BEGIN Data

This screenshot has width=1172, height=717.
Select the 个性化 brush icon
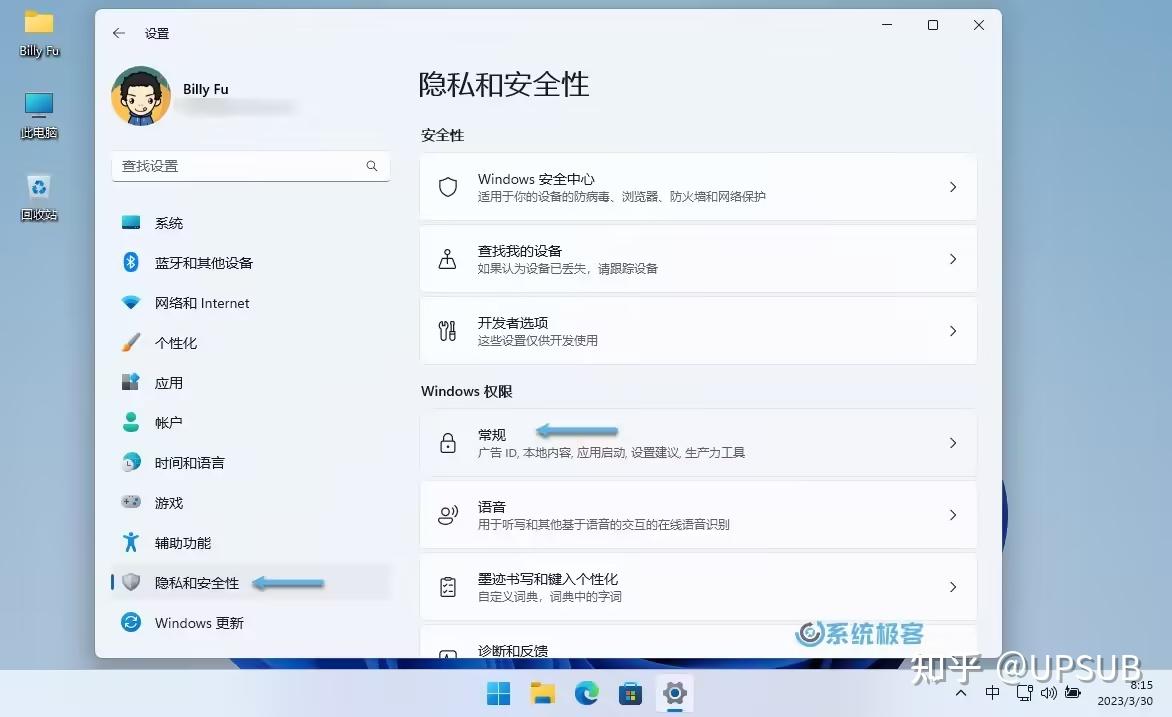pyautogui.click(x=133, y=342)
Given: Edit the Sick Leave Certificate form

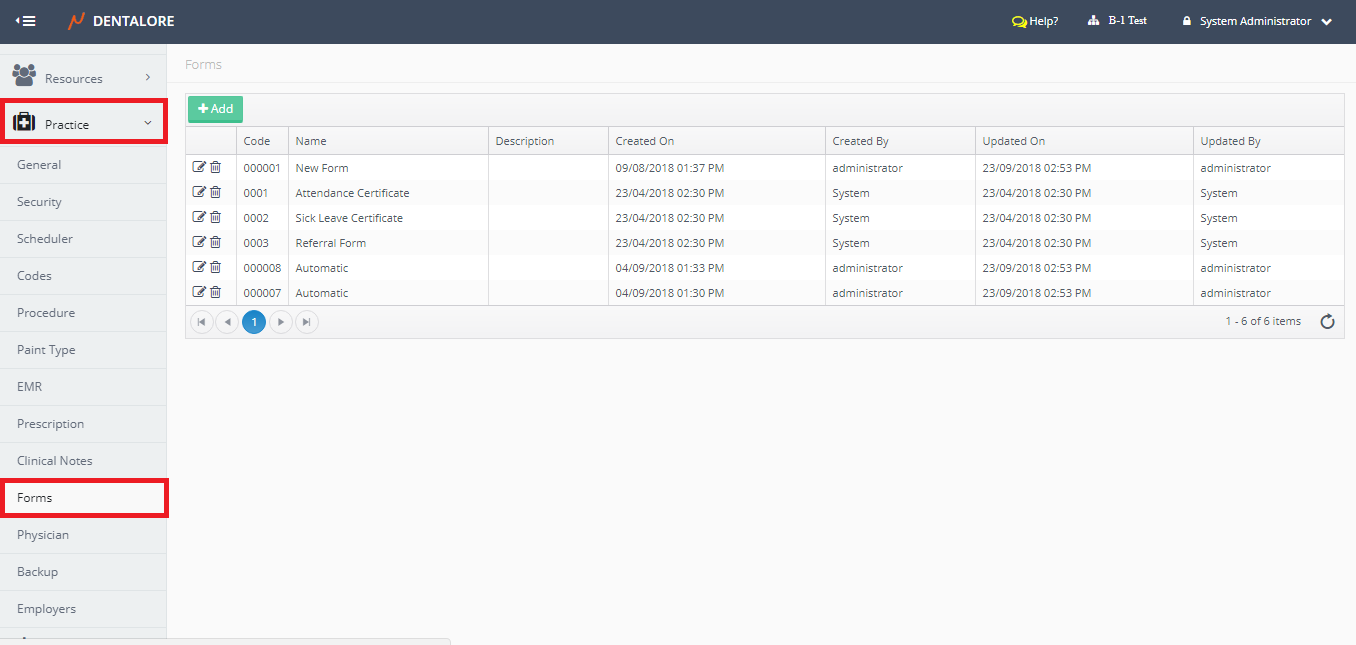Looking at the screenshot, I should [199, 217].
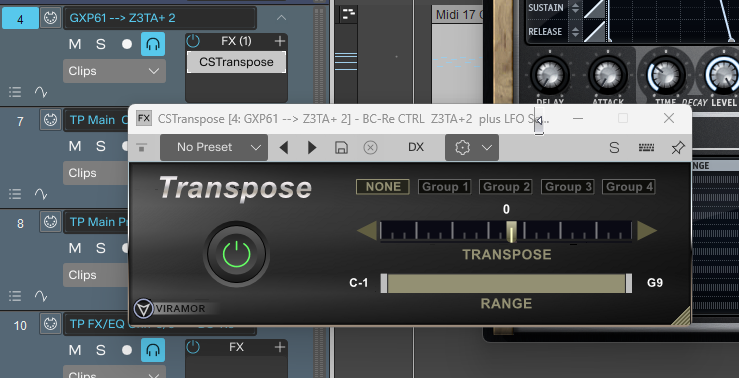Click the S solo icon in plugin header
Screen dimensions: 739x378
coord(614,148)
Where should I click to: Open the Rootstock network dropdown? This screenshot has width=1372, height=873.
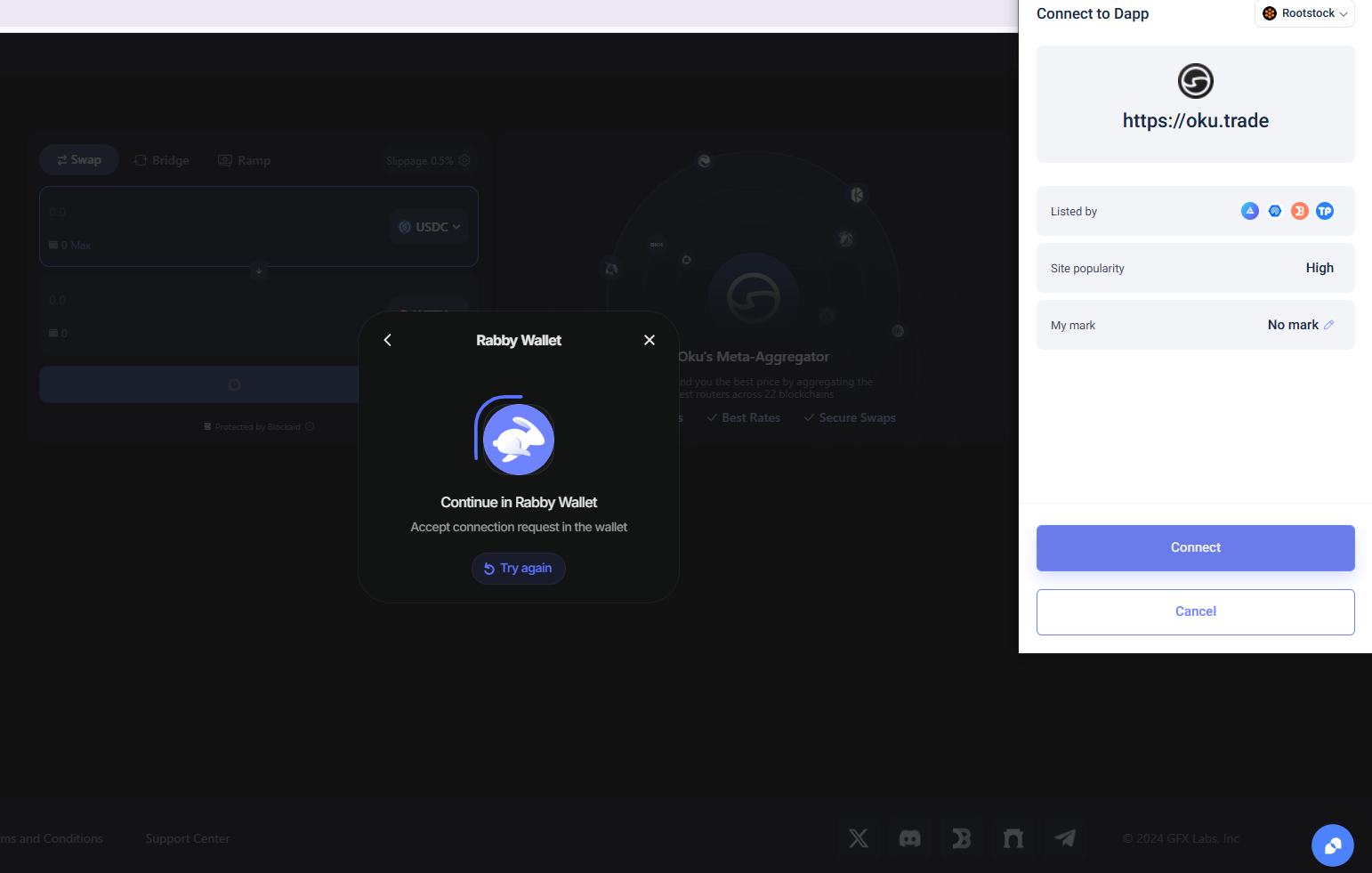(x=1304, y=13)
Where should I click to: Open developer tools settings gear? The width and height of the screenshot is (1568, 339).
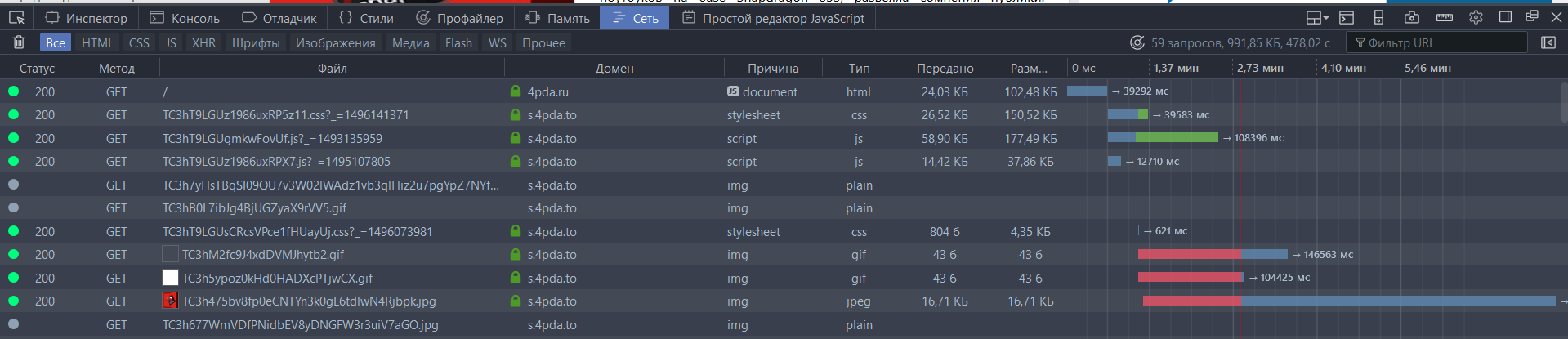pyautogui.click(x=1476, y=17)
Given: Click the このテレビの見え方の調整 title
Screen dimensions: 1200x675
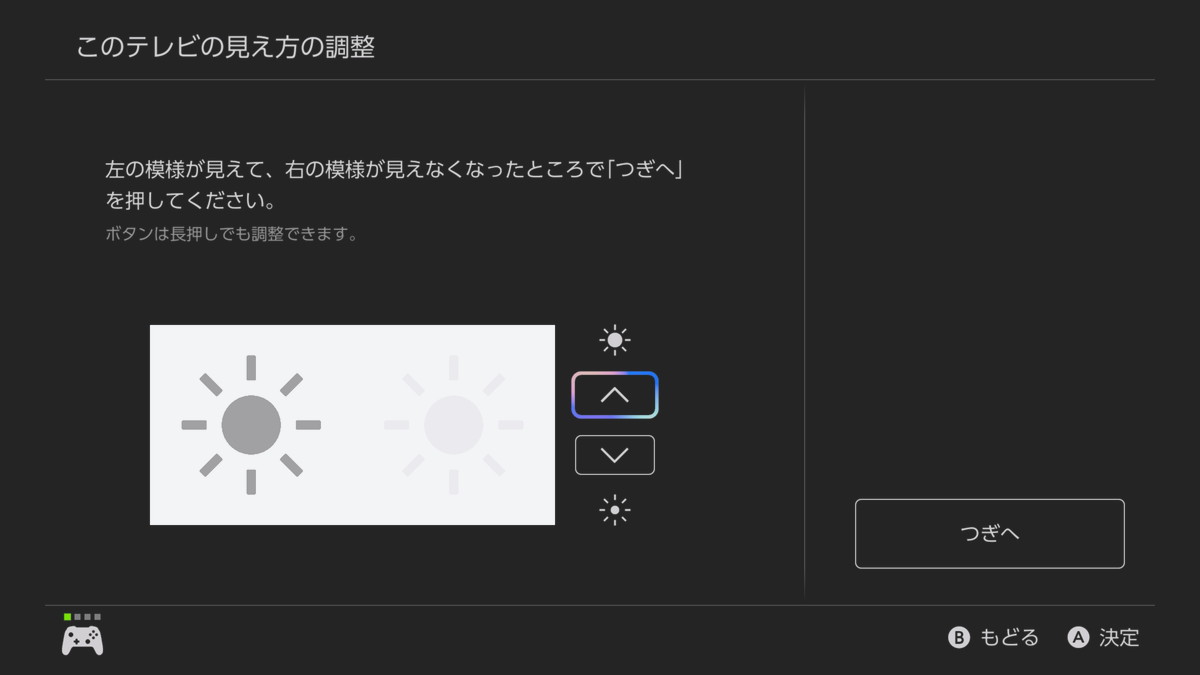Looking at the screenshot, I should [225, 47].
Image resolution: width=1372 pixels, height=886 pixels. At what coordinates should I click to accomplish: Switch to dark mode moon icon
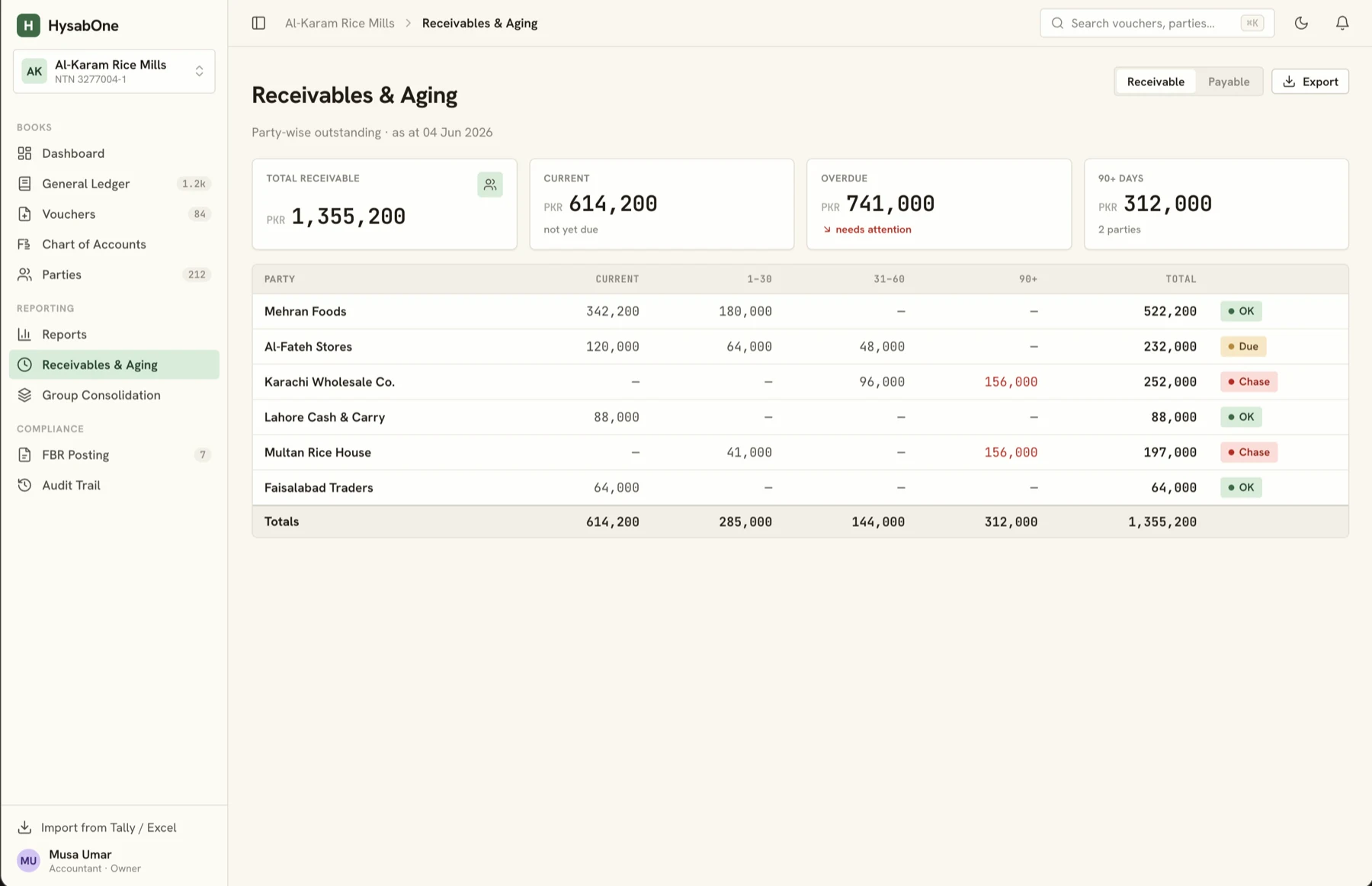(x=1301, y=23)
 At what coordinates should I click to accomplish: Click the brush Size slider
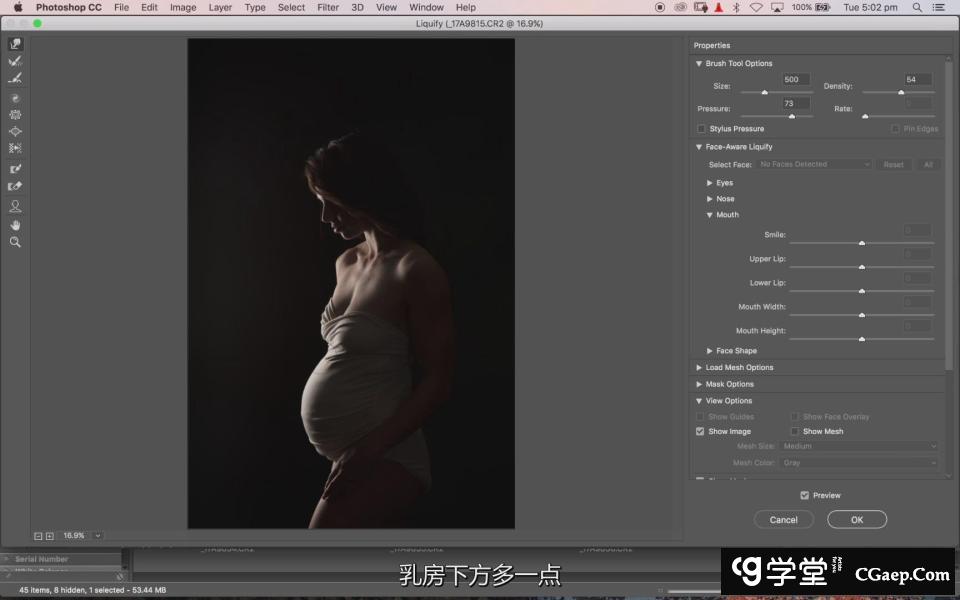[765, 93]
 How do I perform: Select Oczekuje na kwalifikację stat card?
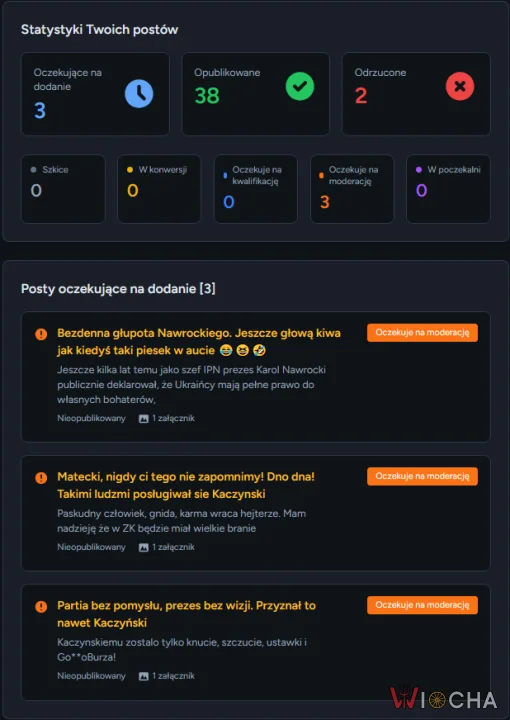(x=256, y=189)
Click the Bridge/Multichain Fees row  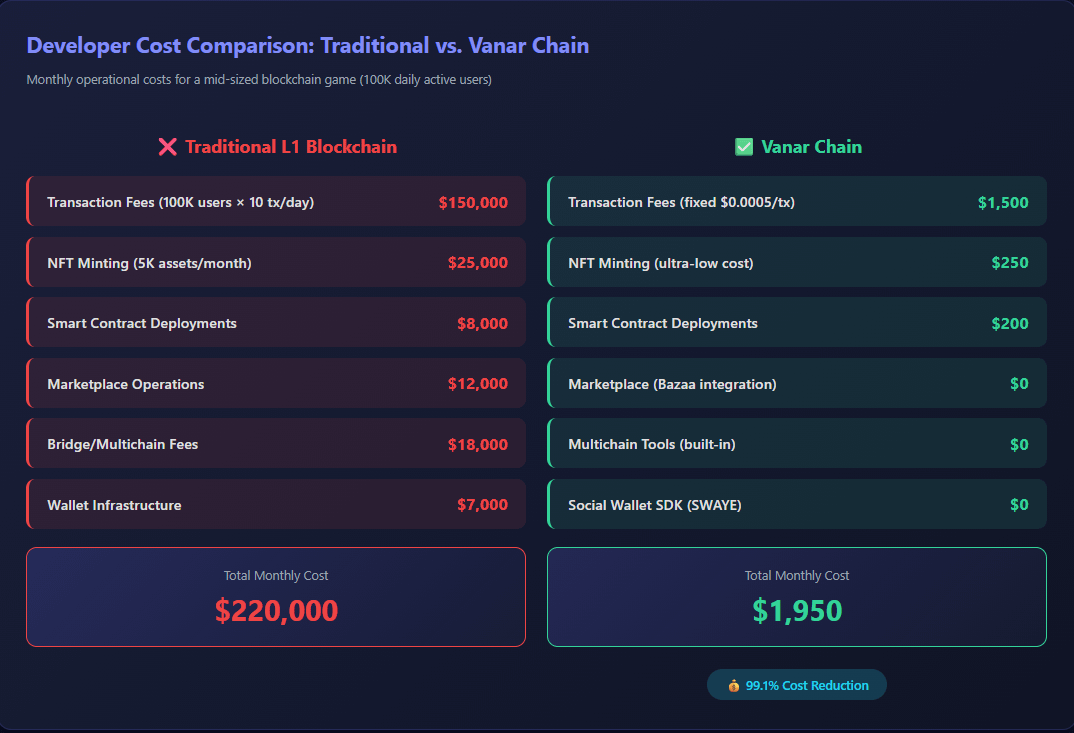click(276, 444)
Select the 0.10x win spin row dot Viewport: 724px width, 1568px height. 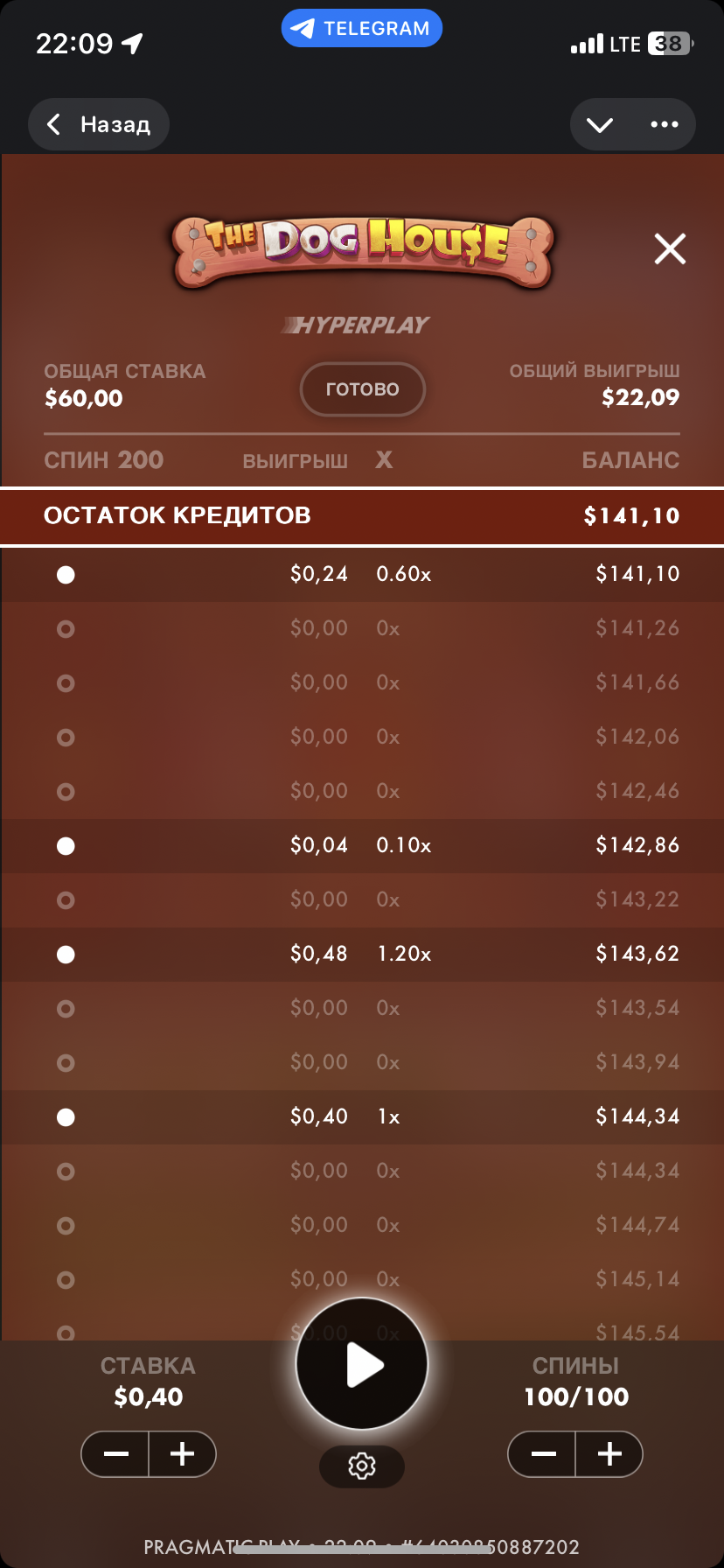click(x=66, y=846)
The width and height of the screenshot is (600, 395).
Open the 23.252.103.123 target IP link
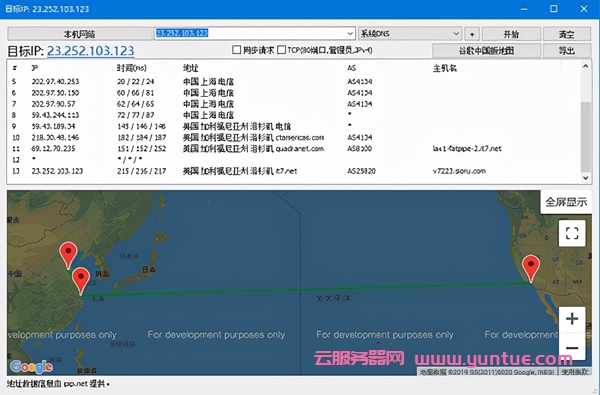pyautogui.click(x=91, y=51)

END Data

§ Your task: Everything from the line with "The width and height of the screenshot is (600, 395)." through the end of the records above, both ends included, is to be reproduced exactly, and nothing outside that span; the pictures are to be dropped.

§ Task output:
The width and height of the screenshot is (600, 395).
Open the 23.252.103.123 target IP link
pyautogui.click(x=91, y=51)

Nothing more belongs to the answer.